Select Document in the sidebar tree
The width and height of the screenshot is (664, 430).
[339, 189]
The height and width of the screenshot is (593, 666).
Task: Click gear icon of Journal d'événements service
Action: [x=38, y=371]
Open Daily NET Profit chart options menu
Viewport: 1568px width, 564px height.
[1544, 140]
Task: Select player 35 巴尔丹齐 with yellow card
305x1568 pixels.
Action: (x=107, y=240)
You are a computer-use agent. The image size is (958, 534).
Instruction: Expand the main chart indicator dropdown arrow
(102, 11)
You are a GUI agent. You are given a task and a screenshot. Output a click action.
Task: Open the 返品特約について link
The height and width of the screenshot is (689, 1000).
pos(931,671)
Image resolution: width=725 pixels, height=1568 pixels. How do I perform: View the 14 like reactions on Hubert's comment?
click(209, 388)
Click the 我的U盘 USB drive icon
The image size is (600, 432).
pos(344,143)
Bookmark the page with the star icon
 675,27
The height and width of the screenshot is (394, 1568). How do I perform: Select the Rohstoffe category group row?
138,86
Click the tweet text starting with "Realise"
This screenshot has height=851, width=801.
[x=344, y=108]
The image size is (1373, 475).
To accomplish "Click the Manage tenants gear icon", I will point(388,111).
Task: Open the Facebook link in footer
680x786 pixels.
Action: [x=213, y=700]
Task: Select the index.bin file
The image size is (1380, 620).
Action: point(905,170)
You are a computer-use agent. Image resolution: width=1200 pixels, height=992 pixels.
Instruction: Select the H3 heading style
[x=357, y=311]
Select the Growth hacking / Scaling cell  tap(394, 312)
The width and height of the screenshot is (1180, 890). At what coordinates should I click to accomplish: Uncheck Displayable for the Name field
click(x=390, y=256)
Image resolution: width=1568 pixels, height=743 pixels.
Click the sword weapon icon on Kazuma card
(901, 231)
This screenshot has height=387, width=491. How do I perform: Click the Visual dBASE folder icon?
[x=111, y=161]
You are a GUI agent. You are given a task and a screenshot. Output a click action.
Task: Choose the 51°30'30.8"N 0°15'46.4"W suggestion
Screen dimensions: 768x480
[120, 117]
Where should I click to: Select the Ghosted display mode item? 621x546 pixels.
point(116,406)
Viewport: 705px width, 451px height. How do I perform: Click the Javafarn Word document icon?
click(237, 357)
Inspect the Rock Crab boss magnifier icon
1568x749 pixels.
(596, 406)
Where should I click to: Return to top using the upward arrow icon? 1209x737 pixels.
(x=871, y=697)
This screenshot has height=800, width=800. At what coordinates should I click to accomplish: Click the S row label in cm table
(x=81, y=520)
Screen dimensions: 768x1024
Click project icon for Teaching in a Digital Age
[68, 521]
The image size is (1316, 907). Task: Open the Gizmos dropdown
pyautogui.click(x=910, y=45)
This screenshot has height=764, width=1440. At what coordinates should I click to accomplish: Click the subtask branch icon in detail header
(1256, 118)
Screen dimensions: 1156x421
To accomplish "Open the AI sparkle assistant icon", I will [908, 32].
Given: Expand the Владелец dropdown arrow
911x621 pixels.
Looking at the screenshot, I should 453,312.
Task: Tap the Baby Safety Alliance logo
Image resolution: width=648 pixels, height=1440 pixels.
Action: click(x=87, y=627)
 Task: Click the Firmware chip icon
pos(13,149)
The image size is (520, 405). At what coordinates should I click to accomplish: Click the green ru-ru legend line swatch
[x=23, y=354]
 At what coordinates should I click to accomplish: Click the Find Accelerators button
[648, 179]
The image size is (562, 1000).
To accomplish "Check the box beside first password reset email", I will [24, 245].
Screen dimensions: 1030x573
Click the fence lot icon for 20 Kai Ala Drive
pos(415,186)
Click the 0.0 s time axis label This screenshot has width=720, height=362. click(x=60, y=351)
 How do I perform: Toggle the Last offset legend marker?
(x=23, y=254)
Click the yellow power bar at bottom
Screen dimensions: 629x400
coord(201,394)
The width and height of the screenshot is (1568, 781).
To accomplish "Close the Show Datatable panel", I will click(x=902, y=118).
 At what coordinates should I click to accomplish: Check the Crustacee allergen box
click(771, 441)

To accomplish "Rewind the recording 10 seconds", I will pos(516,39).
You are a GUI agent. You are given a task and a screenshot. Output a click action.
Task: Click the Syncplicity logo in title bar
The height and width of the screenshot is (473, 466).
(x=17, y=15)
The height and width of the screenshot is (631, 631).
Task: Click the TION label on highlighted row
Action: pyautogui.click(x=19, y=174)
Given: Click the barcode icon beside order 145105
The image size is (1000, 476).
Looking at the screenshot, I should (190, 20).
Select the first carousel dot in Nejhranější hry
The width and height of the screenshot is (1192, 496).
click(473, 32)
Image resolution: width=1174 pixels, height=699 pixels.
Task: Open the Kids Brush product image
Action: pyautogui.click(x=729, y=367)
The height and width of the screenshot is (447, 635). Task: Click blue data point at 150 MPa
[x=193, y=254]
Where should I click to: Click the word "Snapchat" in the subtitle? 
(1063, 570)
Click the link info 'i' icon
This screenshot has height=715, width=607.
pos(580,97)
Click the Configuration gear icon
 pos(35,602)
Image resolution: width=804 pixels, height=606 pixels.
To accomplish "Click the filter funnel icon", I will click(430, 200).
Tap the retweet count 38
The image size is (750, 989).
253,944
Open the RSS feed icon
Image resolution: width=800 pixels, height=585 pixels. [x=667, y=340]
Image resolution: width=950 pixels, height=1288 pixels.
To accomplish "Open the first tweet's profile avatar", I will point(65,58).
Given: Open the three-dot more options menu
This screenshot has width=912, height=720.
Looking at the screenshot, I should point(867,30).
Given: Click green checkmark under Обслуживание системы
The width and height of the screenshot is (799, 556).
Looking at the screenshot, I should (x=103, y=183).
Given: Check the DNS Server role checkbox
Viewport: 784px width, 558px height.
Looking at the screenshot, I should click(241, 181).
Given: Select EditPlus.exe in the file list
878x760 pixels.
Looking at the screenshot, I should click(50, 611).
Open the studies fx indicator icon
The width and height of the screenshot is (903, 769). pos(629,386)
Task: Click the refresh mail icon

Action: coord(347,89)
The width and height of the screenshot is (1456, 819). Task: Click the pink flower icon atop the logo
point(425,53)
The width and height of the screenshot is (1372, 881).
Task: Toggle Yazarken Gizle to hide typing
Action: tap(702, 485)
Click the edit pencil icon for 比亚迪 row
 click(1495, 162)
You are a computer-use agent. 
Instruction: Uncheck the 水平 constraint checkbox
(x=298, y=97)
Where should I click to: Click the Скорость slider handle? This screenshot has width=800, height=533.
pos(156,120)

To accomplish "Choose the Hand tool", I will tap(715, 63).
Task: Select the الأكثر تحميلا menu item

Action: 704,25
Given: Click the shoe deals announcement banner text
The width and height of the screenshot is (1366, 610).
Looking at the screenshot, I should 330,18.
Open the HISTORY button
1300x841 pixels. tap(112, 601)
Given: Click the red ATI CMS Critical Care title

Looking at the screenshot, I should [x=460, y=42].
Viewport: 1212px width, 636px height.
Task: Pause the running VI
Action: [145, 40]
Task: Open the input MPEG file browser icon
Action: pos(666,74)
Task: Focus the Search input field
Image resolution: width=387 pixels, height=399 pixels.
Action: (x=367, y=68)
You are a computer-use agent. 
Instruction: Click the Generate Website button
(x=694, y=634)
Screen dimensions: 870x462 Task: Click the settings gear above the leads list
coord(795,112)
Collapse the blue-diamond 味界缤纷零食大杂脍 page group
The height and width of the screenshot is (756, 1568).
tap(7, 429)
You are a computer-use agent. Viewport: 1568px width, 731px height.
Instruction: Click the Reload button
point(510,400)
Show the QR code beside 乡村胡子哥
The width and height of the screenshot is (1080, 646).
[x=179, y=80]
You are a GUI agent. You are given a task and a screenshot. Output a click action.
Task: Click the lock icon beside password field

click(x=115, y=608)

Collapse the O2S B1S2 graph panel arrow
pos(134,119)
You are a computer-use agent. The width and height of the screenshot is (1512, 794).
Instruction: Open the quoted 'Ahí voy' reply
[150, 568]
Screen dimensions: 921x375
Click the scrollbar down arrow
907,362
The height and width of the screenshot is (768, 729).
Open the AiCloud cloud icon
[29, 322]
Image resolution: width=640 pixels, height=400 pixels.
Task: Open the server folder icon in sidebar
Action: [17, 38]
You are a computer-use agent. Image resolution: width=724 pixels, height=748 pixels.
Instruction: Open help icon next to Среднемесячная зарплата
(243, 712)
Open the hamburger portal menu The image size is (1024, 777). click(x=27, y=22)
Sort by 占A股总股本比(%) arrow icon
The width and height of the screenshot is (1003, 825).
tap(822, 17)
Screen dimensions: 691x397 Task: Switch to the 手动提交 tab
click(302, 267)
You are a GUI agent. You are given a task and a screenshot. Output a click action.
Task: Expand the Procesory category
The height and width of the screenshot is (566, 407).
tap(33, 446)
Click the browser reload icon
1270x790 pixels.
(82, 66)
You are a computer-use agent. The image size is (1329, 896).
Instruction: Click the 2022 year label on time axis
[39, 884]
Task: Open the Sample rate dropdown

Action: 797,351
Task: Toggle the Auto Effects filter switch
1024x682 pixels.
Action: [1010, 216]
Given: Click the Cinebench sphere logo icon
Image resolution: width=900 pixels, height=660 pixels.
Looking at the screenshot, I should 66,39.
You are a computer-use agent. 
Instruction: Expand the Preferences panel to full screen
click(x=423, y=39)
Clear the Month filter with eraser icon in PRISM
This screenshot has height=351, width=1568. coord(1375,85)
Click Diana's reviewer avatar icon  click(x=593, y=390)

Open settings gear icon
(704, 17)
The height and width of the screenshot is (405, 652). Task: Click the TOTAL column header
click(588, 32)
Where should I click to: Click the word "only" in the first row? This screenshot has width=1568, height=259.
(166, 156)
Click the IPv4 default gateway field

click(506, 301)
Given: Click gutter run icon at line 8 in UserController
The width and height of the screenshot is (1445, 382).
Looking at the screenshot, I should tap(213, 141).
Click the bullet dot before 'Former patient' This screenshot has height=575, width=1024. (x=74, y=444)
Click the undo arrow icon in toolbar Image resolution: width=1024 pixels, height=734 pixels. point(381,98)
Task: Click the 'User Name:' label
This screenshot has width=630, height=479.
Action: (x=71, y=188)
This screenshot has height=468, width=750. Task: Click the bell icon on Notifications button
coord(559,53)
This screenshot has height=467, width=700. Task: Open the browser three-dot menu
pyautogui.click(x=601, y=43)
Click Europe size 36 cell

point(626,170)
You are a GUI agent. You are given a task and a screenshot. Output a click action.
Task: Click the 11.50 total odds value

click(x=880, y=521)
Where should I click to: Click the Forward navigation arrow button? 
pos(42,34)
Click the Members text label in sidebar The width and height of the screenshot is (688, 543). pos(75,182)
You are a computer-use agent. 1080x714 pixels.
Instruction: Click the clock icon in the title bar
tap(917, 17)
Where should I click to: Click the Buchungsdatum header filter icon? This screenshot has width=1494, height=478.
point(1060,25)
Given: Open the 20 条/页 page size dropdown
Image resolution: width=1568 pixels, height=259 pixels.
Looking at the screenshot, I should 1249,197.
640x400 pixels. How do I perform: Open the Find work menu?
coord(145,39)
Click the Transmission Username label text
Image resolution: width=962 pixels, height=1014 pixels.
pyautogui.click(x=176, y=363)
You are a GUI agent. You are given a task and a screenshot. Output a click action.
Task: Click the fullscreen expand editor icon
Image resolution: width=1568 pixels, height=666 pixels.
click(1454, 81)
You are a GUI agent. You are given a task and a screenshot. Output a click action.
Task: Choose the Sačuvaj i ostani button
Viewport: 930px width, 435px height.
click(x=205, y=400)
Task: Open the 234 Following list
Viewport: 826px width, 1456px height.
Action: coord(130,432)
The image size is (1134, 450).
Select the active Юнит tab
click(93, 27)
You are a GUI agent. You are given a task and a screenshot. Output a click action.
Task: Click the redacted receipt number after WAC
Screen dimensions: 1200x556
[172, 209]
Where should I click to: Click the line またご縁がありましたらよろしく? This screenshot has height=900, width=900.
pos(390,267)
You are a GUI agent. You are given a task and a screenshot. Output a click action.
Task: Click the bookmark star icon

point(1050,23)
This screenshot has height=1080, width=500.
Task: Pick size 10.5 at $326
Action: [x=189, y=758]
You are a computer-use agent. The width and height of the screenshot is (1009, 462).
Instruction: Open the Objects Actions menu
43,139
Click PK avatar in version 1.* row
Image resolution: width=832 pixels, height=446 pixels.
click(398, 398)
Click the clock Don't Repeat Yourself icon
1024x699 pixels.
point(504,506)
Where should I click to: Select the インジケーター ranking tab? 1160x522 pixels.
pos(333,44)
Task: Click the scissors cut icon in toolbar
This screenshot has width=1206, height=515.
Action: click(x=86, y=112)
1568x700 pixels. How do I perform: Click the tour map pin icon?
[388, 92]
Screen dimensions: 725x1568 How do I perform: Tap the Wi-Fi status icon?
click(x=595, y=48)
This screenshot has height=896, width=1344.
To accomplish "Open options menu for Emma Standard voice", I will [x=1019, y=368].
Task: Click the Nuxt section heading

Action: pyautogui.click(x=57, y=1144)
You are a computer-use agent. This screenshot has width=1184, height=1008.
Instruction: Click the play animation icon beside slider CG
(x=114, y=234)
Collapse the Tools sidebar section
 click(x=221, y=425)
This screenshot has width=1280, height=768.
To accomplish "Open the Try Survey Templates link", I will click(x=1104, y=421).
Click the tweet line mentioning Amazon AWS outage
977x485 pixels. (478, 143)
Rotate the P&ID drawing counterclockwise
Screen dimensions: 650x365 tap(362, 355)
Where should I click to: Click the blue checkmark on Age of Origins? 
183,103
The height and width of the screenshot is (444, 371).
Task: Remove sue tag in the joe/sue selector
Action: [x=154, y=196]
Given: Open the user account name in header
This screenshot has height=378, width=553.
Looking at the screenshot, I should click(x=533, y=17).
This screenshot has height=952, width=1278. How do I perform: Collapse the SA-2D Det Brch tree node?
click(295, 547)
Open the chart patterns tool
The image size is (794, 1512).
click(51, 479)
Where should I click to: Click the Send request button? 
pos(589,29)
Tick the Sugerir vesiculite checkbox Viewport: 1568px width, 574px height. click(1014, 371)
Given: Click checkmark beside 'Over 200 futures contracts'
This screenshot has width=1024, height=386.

■ ■ ■ ■ ■ ■ ■

__Problem__
Above are the entries; copy out every line among them that contains the word "yellow".

__Answer to the exercise__
Task: Select player 35 巴尔丹齐 with yellow card
Click the yellow power bar at bottom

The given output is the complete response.